The excitement surrounded the additions of three Konica Minolta bizhub PRESS 1250 black-and-white production printers and a 64˝ Graphtec FC8600-160 kiss/contour cutter, the first automated cutter for the university in-plant.
“This allows us to do more products that our customers have been asking about,” Director Nathan Thole says. “We haven’t had anything like this that can handle the kiss/contour cutting.”
Thole recalls getting requests from customers asking if the shop could cut out stickers or labels in unique shapes. He then was approached by the university’s facilities department, which traditionally produced all of the building, door, window and vehicle graphics for the campus.
“They have been backlogged for a long time, so we got into talks with them to help them out with some of that work,” he explains. “Having this cutter allows us to do that work. We are doing more and more of that now. We started out doing all of the vehicle graphics through our transportation department.”

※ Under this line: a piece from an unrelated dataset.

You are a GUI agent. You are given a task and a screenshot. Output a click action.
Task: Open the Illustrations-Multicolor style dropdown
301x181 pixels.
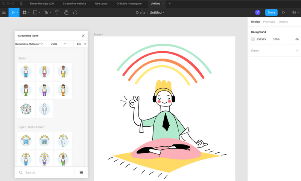(29, 44)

The main reason the in-plant was sold on an offline cutter was that the shop was already home to a pair of Epson eco-solvent wide-format printers.
“The redundancy on the printing side is more critical than on the cutter side,” Assistant Director Zachary Covington adds, noting that this way, if one part of the process goes down, work doesn’t have to completely stop in the wide-format department. “At least if the cutter goes down, we still have the printers separate.”

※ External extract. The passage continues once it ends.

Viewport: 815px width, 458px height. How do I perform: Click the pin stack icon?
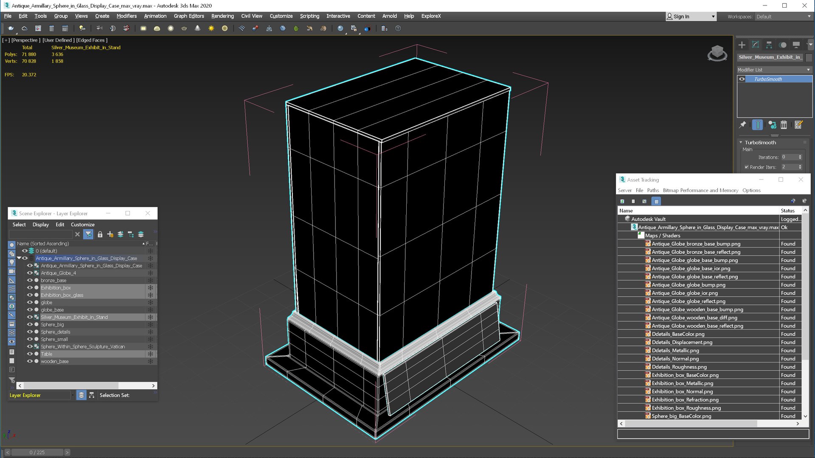point(742,125)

The in-plant quickly got to work after the cutter installation, producing a 10-ft.-wide graphic of the shop’s nameplate. It hangs prominently in the in-plant’s conference room as a reminder of the shop’s capabilities.
“It is funny how people even hear about it,” Thole says of the new cutting capabilities. “We haven’t done one ounce of advertising on it yet because we have some big projects on our plate. I am sure there are more opportunities there with this new technology, since we couldn’t do special shapes before.”
Trio of New Digital Printers
Meanwhile, the trio of Konica Minolta printers sent three older Xerox DocuTech 6135s into retirement after a bidding and RFQ process. Thole notes that the Xerox machines were in service for more than a decade and used outdated DigiPath software.
Two of three campus copy centers got a new Konica Minolta machine. The other was installed at the main printing plant. Thole is impressed by the punching features that will allow the shop to offer in-line coil binding. All three machines can handle saddle stitching duties, which the shop was not able to do in-line previously.
Print quality has also been ungraded with the 1250s, Thole says. He recalls a job that was produced on the older DocuTechs that ended with a customer unhappy with spots and specs on the sheet and substandard graphics.
“I made sure we reran a couple copies of that job on a new machine and had a supervisor take it to the customer and show it to them,” he explains.
The shop can now run sheet sizes up to 12.5x18.5˝ and can handle bleeds more effectively, Thole points out.
“As we are able to provide more services to our customers and the university, we better entrench ourselves as a valuable resource,” he concludes.